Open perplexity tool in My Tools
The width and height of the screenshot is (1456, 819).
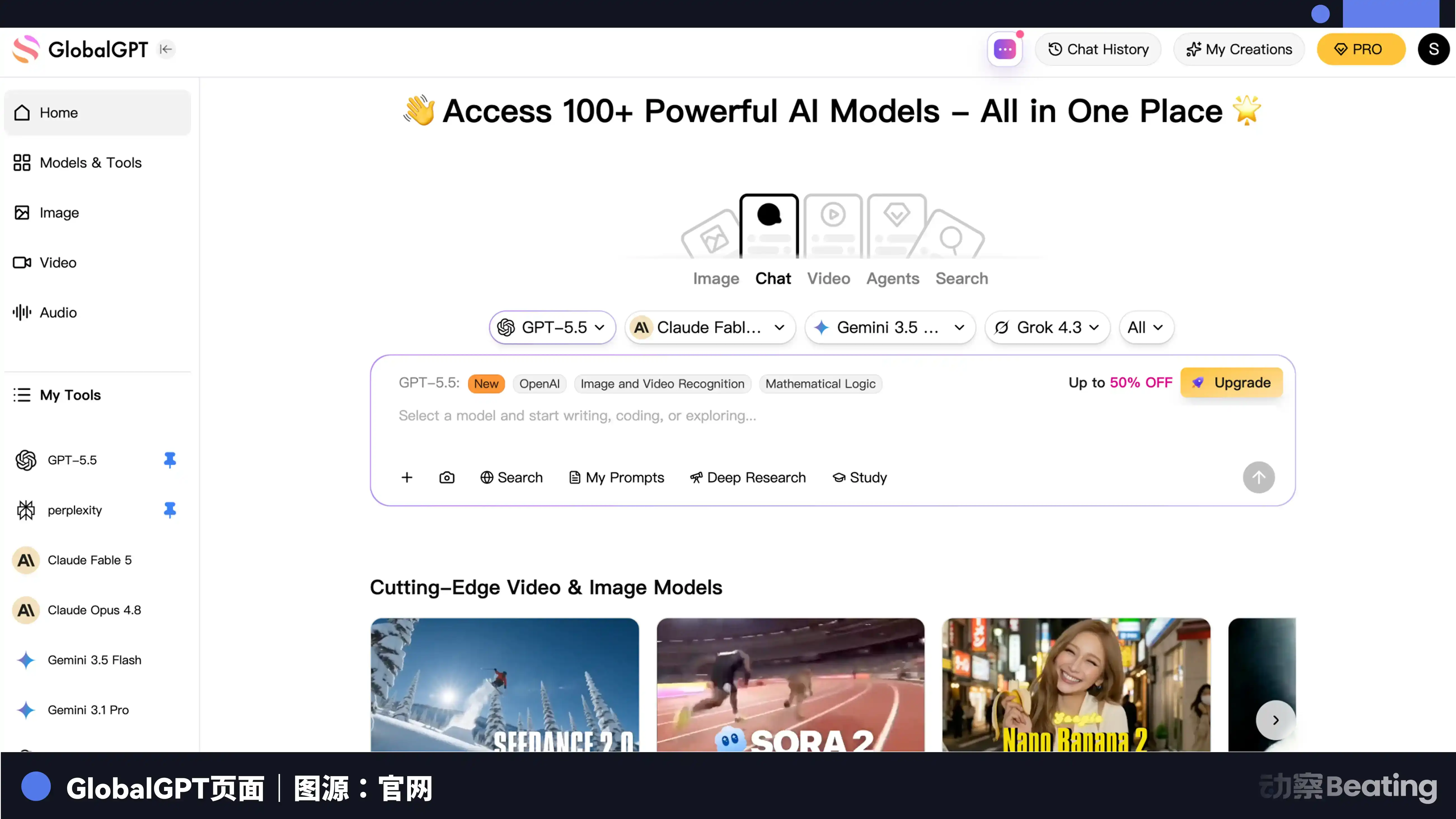coord(75,510)
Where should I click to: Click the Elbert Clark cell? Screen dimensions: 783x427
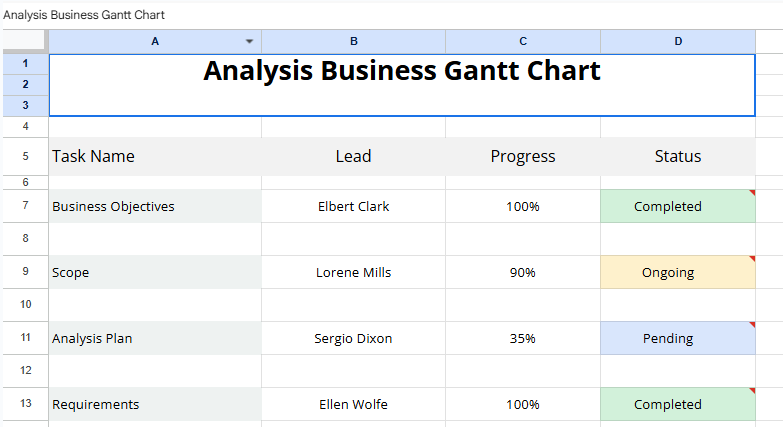tap(353, 207)
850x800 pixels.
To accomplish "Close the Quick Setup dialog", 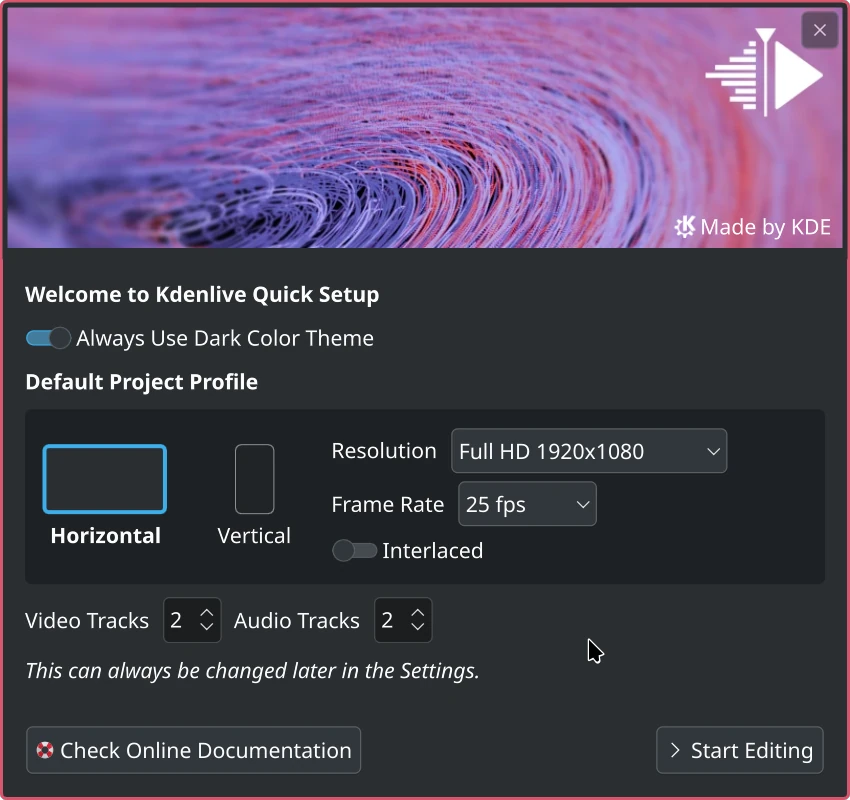I will click(819, 30).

→ **The problem**
Please change "perplexity" to "calculator" in the data, from its first line up to and including the line with "tap(353, 207)", and leave everything else as it is. Return only those lines, without the pictures.

→ **Written solution**
Open calculator tool in My Tools
The width and height of the screenshot is (1456, 819).
coord(75,510)
Where should I click to: Click the Elbert Clark cell? Screen dimensions: 783x427
tap(353, 207)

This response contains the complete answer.